* [Brief] When a line of the entries contains the word "help", report that line.

Saved entries:
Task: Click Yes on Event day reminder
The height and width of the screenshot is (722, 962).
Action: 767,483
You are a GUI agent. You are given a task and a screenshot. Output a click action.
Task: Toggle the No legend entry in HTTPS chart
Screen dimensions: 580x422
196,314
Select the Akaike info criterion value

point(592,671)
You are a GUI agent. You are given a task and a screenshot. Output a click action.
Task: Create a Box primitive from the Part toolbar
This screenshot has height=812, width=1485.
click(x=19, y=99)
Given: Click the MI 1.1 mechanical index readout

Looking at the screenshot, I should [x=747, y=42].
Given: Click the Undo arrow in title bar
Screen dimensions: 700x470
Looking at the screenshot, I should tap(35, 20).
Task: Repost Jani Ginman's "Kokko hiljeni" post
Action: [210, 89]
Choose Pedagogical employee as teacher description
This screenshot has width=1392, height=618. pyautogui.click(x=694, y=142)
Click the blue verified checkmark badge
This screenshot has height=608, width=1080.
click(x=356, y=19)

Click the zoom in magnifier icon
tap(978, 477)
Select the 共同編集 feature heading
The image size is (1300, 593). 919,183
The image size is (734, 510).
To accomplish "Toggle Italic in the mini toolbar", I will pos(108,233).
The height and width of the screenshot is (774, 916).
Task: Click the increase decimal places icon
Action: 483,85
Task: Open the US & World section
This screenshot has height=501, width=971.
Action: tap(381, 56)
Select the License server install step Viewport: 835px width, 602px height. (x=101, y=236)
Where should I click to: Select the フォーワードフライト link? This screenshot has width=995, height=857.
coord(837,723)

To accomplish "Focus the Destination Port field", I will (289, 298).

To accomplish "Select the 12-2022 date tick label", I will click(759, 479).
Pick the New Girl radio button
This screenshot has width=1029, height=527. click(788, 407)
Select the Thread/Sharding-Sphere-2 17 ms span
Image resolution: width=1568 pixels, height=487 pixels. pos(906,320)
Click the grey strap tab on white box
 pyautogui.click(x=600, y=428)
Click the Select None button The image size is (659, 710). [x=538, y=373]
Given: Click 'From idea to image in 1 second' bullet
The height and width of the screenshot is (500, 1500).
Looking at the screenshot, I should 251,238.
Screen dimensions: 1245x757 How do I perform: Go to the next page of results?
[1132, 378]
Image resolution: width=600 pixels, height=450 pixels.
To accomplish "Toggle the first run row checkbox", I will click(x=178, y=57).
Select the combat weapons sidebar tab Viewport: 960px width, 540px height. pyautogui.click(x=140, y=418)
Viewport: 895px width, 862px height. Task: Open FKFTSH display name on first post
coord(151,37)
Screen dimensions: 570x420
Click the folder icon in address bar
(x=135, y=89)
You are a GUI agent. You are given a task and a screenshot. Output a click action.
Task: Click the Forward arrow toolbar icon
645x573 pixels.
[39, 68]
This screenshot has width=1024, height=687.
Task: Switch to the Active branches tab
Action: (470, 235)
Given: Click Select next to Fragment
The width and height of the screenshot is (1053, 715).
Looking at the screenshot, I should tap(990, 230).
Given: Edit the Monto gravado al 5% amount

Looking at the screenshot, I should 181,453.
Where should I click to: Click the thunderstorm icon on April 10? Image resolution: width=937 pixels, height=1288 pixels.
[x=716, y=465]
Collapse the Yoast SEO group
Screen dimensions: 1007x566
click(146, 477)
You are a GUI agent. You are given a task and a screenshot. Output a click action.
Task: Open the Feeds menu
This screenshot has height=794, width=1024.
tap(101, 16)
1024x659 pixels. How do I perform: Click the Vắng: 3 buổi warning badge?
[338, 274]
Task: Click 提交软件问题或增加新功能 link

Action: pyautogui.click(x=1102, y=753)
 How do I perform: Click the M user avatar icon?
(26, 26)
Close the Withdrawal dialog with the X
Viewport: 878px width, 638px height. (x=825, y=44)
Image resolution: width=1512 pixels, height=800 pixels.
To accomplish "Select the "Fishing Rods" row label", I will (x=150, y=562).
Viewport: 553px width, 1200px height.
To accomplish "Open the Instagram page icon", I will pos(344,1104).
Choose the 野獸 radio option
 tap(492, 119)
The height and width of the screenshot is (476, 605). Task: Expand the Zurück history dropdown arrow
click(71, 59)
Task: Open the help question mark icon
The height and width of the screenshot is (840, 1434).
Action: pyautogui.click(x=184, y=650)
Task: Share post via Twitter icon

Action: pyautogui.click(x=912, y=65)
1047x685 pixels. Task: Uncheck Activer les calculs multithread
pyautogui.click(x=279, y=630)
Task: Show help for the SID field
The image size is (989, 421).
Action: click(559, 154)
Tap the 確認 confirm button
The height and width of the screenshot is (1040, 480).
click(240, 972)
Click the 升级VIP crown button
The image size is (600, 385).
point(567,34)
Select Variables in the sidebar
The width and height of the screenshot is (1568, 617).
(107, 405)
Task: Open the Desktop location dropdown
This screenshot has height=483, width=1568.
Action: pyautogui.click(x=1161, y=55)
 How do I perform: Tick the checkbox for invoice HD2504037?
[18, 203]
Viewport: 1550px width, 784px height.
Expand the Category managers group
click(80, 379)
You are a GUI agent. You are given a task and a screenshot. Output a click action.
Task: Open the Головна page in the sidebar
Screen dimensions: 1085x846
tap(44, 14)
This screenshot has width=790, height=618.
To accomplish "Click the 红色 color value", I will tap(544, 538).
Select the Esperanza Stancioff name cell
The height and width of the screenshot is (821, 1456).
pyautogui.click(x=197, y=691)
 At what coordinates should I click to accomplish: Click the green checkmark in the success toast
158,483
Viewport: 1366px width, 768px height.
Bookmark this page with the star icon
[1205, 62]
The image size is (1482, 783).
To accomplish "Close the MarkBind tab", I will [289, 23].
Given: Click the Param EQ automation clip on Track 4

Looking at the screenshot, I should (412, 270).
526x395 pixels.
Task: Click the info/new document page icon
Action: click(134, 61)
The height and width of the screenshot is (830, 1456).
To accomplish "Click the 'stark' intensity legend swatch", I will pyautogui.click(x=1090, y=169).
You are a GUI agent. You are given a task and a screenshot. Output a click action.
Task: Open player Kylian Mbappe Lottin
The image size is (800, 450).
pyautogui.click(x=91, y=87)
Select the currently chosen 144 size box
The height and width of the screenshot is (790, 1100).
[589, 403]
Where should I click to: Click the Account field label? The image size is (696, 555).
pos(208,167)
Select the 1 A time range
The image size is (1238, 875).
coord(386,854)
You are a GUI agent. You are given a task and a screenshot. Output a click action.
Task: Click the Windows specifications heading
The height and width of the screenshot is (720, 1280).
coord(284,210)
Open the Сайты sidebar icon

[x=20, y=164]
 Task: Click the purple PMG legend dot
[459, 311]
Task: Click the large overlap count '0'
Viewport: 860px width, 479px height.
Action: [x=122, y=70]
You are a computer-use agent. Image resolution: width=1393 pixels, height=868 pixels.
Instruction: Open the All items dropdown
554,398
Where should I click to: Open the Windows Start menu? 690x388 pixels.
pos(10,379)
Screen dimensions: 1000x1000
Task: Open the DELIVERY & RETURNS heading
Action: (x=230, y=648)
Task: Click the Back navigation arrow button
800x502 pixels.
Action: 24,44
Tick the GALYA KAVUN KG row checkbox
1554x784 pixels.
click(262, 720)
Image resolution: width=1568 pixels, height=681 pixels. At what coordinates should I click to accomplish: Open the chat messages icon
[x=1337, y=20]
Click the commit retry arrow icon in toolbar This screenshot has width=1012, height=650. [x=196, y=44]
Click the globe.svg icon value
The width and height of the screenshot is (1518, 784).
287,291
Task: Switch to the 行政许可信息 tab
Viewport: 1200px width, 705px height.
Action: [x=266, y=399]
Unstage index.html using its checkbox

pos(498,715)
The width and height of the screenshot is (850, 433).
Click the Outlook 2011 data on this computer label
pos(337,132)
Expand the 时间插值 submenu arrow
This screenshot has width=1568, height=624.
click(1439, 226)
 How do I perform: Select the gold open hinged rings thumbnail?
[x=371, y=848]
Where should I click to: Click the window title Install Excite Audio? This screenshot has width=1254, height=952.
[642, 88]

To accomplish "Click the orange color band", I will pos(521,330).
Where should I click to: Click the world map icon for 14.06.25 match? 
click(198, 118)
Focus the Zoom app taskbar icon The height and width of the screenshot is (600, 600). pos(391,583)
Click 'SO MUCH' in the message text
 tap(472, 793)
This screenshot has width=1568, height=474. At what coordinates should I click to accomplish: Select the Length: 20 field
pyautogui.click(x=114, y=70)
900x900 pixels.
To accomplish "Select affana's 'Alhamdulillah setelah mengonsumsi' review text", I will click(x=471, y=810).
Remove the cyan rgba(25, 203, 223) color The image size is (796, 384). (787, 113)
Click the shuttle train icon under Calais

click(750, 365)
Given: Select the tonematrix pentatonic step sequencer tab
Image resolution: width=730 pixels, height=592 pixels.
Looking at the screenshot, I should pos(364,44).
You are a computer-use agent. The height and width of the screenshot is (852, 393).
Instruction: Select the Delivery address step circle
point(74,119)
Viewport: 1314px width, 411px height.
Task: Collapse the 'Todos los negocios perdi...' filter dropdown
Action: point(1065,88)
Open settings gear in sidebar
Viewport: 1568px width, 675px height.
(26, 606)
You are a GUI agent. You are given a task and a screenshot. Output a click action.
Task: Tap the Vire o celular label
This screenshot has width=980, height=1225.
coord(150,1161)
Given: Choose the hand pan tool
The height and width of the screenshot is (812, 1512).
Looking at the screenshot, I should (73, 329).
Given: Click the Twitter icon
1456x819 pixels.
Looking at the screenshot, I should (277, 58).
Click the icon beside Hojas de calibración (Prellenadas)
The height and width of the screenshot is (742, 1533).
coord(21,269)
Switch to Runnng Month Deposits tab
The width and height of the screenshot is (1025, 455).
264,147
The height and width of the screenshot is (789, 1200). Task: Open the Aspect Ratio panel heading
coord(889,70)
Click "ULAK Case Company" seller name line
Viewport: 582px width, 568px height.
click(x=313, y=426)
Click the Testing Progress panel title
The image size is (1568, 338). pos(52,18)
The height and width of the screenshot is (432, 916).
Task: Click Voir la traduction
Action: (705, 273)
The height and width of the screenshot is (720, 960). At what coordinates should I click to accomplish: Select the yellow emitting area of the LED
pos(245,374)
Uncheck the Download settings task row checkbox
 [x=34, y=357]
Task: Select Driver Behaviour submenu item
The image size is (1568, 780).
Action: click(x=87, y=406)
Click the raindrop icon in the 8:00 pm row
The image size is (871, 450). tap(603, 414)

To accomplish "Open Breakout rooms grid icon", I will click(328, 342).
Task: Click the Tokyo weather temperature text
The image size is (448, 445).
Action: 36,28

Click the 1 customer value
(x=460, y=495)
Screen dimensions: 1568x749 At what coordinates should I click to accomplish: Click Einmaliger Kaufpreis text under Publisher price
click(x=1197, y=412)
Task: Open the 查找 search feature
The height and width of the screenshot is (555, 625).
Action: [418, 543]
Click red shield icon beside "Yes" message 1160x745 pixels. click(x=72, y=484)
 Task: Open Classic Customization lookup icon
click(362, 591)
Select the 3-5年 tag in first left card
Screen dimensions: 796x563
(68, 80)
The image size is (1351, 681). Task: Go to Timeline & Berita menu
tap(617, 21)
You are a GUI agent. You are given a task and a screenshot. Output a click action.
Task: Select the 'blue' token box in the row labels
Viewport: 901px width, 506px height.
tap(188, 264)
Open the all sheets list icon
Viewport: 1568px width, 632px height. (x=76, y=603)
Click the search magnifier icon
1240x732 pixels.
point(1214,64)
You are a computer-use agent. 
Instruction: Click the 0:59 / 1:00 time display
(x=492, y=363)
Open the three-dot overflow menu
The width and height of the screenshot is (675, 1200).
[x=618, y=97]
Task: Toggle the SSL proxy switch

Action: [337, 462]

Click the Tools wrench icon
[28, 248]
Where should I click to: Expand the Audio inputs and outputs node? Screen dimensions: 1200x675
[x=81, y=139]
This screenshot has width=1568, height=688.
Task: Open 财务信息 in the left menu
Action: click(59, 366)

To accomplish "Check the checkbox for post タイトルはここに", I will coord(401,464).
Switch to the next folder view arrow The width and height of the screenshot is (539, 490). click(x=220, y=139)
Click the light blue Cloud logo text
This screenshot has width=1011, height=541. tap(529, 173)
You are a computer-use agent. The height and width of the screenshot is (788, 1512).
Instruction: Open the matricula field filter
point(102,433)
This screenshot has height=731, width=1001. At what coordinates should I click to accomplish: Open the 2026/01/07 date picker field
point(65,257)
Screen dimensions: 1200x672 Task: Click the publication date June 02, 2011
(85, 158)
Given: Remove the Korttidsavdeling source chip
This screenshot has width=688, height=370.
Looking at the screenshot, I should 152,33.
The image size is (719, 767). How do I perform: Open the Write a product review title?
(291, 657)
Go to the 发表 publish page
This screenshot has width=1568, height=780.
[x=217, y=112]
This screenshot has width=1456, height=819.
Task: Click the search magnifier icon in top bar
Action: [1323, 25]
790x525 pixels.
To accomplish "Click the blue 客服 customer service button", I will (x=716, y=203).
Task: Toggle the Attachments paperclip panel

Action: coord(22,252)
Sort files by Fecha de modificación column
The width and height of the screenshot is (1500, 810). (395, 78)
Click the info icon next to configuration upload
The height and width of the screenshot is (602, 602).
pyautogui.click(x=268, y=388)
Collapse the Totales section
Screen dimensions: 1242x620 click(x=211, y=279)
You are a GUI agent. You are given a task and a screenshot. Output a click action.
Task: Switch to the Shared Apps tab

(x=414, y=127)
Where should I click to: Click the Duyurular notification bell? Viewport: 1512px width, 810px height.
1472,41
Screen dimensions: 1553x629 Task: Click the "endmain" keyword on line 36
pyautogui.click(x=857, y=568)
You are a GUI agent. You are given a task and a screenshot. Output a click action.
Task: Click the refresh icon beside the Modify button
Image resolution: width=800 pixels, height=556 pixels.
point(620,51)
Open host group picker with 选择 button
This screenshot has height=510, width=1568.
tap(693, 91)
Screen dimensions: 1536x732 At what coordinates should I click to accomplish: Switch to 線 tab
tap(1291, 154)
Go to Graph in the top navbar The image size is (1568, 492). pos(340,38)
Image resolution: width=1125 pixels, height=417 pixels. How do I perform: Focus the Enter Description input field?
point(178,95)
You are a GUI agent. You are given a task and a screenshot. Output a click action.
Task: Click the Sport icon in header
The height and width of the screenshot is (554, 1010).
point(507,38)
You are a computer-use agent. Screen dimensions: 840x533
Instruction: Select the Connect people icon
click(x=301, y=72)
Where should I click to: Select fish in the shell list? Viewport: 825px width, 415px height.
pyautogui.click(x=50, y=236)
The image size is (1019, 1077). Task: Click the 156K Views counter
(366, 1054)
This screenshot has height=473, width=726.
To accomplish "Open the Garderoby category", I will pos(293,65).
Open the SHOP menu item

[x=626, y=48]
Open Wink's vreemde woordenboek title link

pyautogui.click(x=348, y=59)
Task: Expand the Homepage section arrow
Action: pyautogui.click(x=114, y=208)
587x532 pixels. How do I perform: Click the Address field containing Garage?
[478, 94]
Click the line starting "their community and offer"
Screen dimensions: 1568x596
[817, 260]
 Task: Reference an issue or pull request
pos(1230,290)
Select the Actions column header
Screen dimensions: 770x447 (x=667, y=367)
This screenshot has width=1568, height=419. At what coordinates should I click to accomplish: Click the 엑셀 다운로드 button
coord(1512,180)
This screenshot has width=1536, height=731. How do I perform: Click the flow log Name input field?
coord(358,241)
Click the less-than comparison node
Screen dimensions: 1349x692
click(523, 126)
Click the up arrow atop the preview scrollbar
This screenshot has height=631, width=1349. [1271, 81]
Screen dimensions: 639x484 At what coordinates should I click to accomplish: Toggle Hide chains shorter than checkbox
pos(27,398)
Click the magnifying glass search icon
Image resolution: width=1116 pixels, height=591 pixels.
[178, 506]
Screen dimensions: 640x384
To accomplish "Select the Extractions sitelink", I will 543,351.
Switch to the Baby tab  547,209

* [Response to this exercise]
Task: Open the help question mark icon
Task: Show help for the SID field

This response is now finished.